Multimodal learning may refer to a type of machine learning in which a machine learning model is trained to understand multiple forms of input data (e.g., text, images, video, and audio data) that derive from different modalities. A multimodal model may comprise a model whose inputs and/or outputs include more than one modality. For example, a multimodal model may take both an image and a text caption as input features, and output a score indicating how appropriate the text caption is for the image. Image data may include different types of images, such as color images, depth images, and thermal images. In some cases, a machine learning model comprises a multimodal model, a language model, or a visual model.

FIG. 3A depicts a flowchart describing one embodiment of a process for generating a mixed-modality summary using a mixed-modality summary generation system. In one embodiment, the process of FIG. 3A is performed using a computing system, such as the computing system 220 in FIG. 2B, using the mixed-modality summary generation system 140 in FIG. 1A, or using the mixed-modality summary generation system 141 in FIG. 1B. In another embodiment, the process of FIG. 3A is implemented using a cloud-based computing platform or cloud-based computing services.

In step 302, mixed-modality data is acquired. In one example, the mixed-modality data corresponds to the mixed-modality data 110 in FIG. 1A. The mixed-modality data may cover data from a first number of modalities, such as four different modalities. In step 304, mixed-modality embeddings within a joint embedding space are generated using the mixed-modality data. In one example, the mixed-modality embeddings correspond to the mixed-modality embeddings 122 in FIG. 1A. In some cases, the mixed-modality embeddings are generated using an algorithm for generating multimodal embeddings, such as Contrastive Language-Image Pre-Training or Vision-and-Language BERT, or generated using a multimodal generative embedding model.

In step 306, a user-derived constraint is determined. In step 308, an output device constraint is determined. In step 310, a coreset of the mixed-modality embeddings is generated. In step 312, joint-modality embeddings within the joint embedding space are generated. Each embedding of the joint-modality embeddings has fewer modalities than the first number of modalities. In step 314, a second coreset of embedding vectors is generated using the user-derived constraint and the output device constraint. Each embedding vector of the second coreset of embedding vectors has fewer modalities than the first number of modalities.

In step 316, a mixed-modality summary is generated using the second coreset. In one example, the second coreset corresponds to the updated coreset embeddings 172 in FIG. 1B. The mixed-modality summary may be generated using a summary generation engine, such as the summary generation engine 144 in FIG. 1A. In step 314, the mixed-modality summary is outputted.

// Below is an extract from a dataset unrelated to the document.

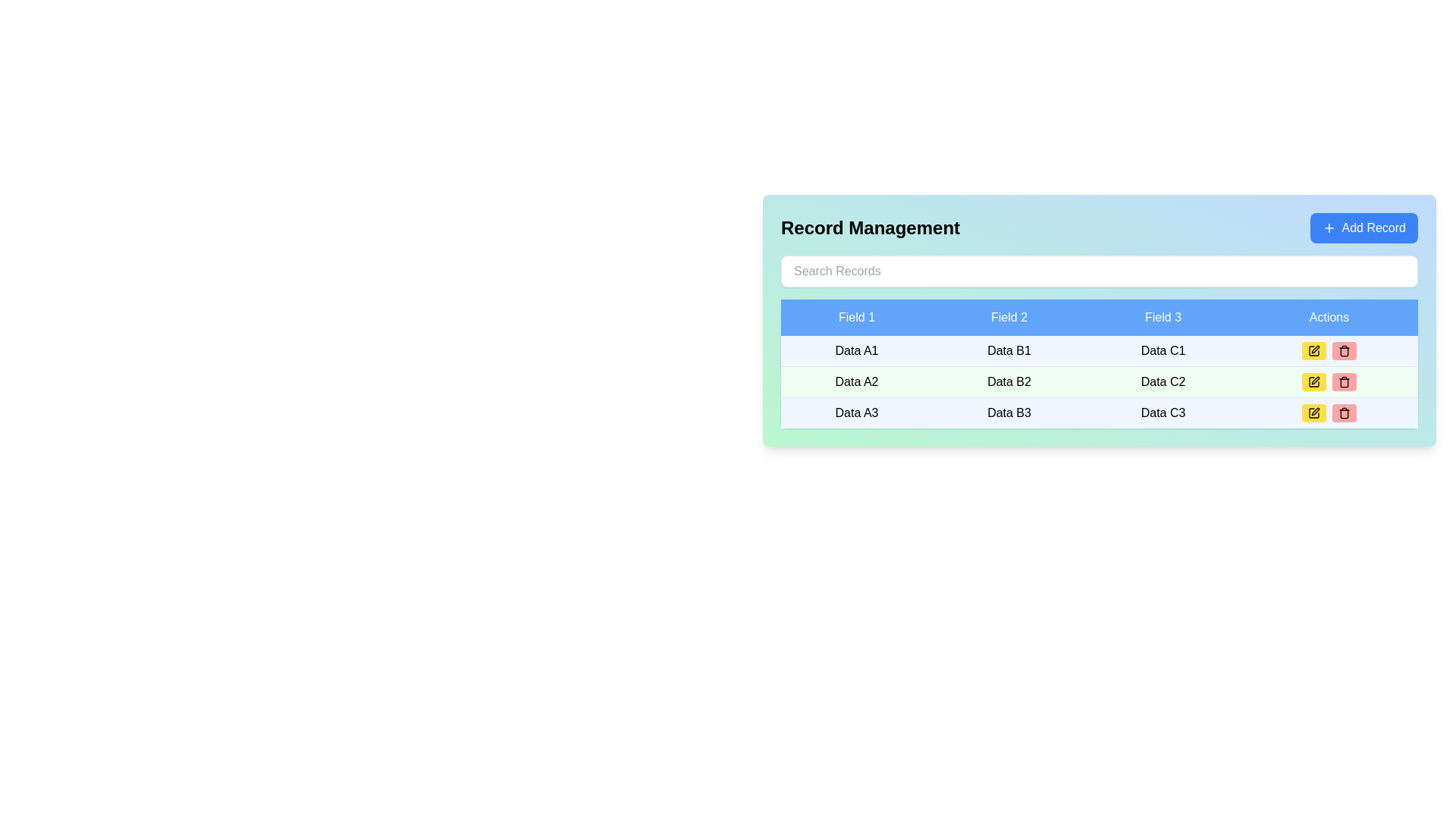  What do you see at coordinates (1009, 317) in the screenshot?
I see `the Static Text Label that serves as the header for the second column in the data table, positioned between 'Field 1' and 'Field 3'` at bounding box center [1009, 317].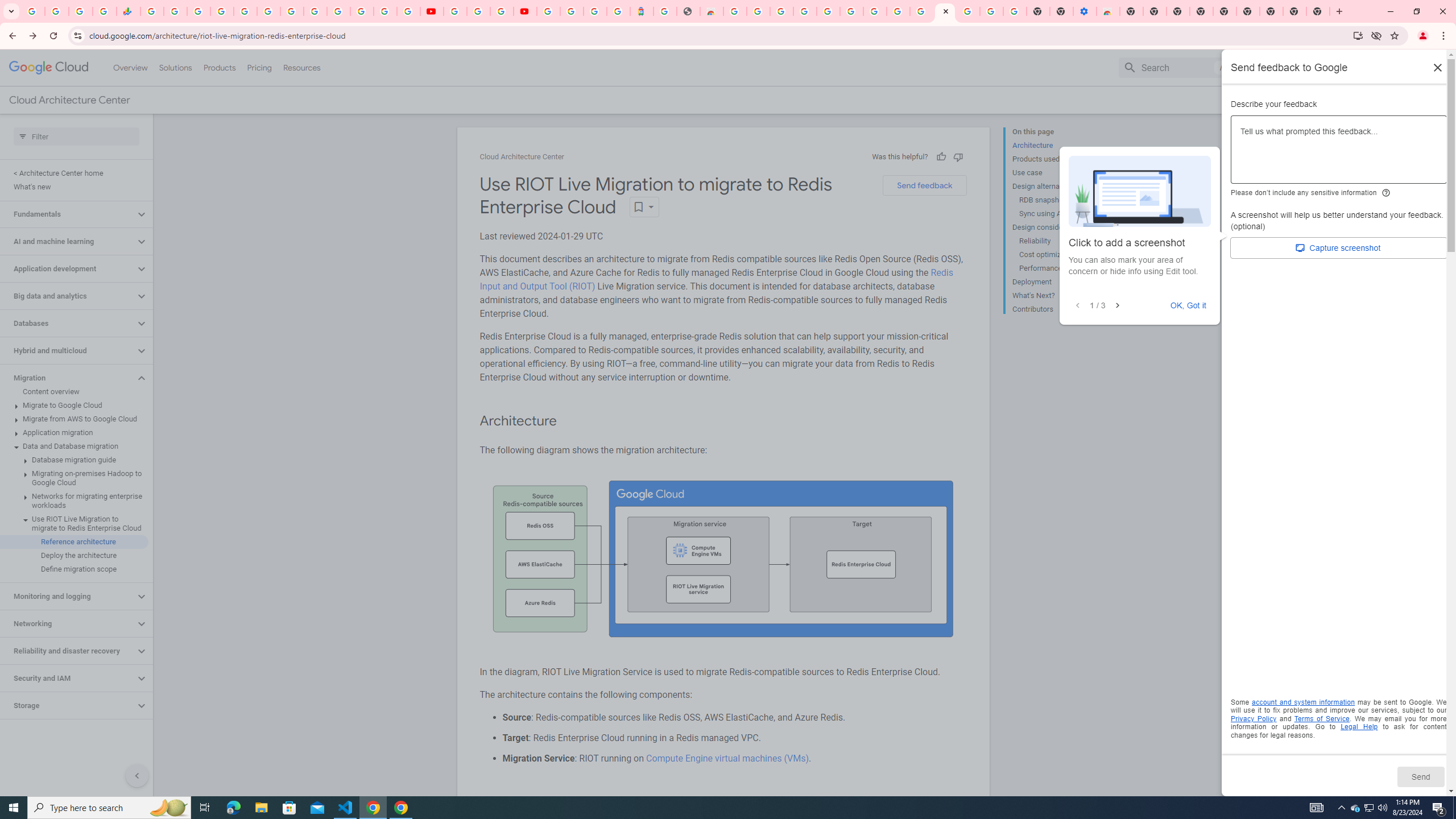 This screenshot has width=1456, height=819. Describe the element at coordinates (67, 213) in the screenshot. I see `'Fundamentals'` at that location.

In one example, the mixed-modality summary is outputted by transferring the mixed-modality summary to a computing device, such as the computing device 254 in FIG. 2A, by playing the mixed-modality summary or a portion thereof using the computing device, or by displaying the mixed-modality summary or a portion thereof using the computing device. The computing device may comprise an output device for outputting the mixed-modality summary.

FIG. 3B depicts a flowchart describing another embodiment of a process for generating a mixed-modality summary using a mixed-modality summary generation system. In one embodiment, the process of FIG. 3B is performed using a computing system, such as the computing system 220 in FIG. 2B, using the mixed-modality summary generation system 140 in FIG. 1A, or using the mixed-modality summary generation system 141 in FIG. 1B. In another embodiment, the process of FIG. 3B is implemented using a cloud-based computing platform or cloud-based computing services.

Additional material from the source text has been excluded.